As for the Americans? They remained medal-less at the M-Wave. Casey FitzRandolph of Verona, Wis., finished seventh in 1:11.64 while KC Boutiette of Tacoma, Wash., was eighth at 1:11.75.
The Netherlands had not won any Olympic speedskating race shorter than 1,500 meters. The surprise was that Postma was the one who pulled it off.
He slipped around the first turn in the first race of the 500 last week. Then he blew a chance to win the 1,500 when he missed a stride coming out of the final turn, settling for the silver.
This race was nearly flawless, the only misstep coming early when he clipped a lane marker. But he sped through the final lap in 27.32 and pumped his arms twice, then jumped into his coach's arms when the time held up.
"I'm an all-around skater and I just prepared for the 1,000," Postma said. "Normally, I have a lot of speed. Today, I had a very good second lap, better than most sprinters."

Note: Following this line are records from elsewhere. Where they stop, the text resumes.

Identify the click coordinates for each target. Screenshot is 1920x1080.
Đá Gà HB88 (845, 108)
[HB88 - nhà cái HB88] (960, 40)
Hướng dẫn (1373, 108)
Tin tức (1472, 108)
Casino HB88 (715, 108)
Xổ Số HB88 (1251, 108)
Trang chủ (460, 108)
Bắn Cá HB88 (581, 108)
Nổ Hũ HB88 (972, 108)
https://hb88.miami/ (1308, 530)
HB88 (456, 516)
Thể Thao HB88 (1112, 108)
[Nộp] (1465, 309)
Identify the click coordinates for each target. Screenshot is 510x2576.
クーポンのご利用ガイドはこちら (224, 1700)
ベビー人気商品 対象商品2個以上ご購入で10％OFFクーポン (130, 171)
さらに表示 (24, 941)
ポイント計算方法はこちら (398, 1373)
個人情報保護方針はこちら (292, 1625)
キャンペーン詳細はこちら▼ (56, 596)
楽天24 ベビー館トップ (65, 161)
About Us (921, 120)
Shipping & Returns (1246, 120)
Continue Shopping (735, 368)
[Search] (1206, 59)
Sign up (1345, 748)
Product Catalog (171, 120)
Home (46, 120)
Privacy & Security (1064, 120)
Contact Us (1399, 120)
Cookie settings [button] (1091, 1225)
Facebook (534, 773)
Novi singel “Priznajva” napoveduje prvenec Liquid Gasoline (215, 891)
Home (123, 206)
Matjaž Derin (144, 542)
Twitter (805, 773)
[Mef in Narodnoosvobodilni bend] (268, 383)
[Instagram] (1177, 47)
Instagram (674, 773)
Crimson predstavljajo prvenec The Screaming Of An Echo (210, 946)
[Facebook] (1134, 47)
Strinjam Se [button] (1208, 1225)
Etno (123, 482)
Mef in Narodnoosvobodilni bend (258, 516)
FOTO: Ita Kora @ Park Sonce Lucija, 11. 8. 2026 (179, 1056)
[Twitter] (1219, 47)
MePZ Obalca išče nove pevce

And better than all of the Canadians, who were looking to build off a 1-2 finish the women produced in the 500 the day before.
World record-holder Jeremy Wotherspoon was on pace to top Postma until fading badly at the end. He finished in 1:11.39, a look of disbelief on his face when the digital clock flashed his time.
"I was really good at 600 meters and I just died," Wotherspoon said. "That doesn't normally happen to me."
Wotherspoon, the silver medalist in the 500, finished sixth behind teammate Sylvain Bouchard. Jakko Jan Leeuwangh of the Netherlands was fourth, 0.26 seconds shy of giving the Dutch a sweep.
A cheer rang out from the far end of the M-Wave when Kevin Overland of Canada, the bronze medalist in the 500, finished well back in the final heat.
That clinched a 1-2 finish for the Dutch, whose cheers were matched only by the Japanese enamored yet again by another strong showing by Shimizu.
It wasn't gold, like his heroic performance in the 500 last week, but Shimizu wasn't expected to break through against the Canadians.
The Dutch were hopeful for a gold, but it figured to come from the 22-year-old Bos, who last year became the first Dutch world sprint champion.
Skating in the next-to-last heat, he also was on pace to win the gold but finished seven-hundredths of a second behind his teammate.
The Americans have now gone six events without a medal, and could get shut out of a speedskating medal for only the second time since women's events were included at the 1960 games in Squaw Valley, Calif.
FitzRandolph used to place among the best in the world in the 1,000 until the new clap skates sent him into a tailspin. Boutiette, who finished fifth in the 1,500, set a personal best in the 1,000 but it wasn't nearly good enough to match the Dutch.
Nathaniel Mills of Evanston, Ill., tied for 23rd with a 1:12.61, while Cory Carpenter of Brookfield, Wis., was 29th in 1:13.03.